Vance Monument Joint Task Force
After three months of meetings and public engagement, on Nov. 19 a joint Asheville-Buncombe County Vance Monument Task Force voted to recommend removal of the downtown Asheville obelisk. Through the process, more than 600 public comments were received, including those of Noel Nickle. The direct descendant of the Vance family spoke in support of removal and said: “Removing the monument does not erase my family’s legacy, but it does represent a small step toward repairing the harm my family legacy imposed upon this community, which I call home and I deeply love. On behalf of my family, I thank you for your work.”

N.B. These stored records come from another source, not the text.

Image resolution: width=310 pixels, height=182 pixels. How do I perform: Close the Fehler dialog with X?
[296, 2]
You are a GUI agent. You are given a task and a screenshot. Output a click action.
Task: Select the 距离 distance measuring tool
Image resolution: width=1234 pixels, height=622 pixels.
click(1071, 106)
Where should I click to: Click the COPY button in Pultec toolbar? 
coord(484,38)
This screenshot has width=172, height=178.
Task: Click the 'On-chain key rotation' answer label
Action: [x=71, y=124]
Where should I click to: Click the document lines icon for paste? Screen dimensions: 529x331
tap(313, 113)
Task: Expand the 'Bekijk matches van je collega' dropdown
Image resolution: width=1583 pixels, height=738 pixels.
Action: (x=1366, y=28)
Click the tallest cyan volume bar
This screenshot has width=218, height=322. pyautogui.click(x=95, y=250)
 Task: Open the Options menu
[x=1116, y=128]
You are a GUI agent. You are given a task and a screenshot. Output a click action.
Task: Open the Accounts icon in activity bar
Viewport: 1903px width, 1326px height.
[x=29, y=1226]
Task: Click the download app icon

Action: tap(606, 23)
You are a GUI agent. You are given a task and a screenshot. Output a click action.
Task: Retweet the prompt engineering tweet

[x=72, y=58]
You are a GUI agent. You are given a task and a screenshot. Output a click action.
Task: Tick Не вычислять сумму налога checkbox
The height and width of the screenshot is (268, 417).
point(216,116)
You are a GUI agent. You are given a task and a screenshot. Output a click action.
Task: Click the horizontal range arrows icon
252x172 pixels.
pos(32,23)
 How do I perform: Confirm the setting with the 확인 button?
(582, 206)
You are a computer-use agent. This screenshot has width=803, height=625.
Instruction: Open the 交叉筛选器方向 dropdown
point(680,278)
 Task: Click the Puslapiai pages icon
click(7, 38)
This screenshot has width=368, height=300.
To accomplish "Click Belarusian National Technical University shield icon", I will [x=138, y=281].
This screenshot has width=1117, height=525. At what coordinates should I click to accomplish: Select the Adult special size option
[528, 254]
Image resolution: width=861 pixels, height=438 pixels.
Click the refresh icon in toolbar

Both Asheville City Council and the Buncombe County Board of Commissioners accepted the recommendation and directed the City and County Managers to collaborate on the next steps.
Advancing Racial Equity in Asheville
In December, City Manager Debra Campbell announced the transition of the 30/60/90 Day Plan to a sustained effort, Advancing Racial Equity in Asheville. There will be a purposeful focus on service delivery and investments that advance racial equity as the City develops its 2021-2022 budget, for example.
Through Advancing Racial Equity in Asheville, the City is applying a social, economic and environmental justice lens to all that we do in service to our community. That includes work by an Asheville Fire Department team in developing goals and objectives focusing on community indicators such as hiring, promotions, community engagement, culture and, contract and purchasing.
The City is also hiring a new Neighborhood Services Specialist who will build and strengthen relationships with neighborhoods while serving as a community and neighborhood information resource. Intentional emphasis will be placed on co-building leadership capacity in historically disenfranchised neighborhoods.
These are but three examples of how Advancing Racial Equity in Asheville will be woven into all of our efforts to serve the community.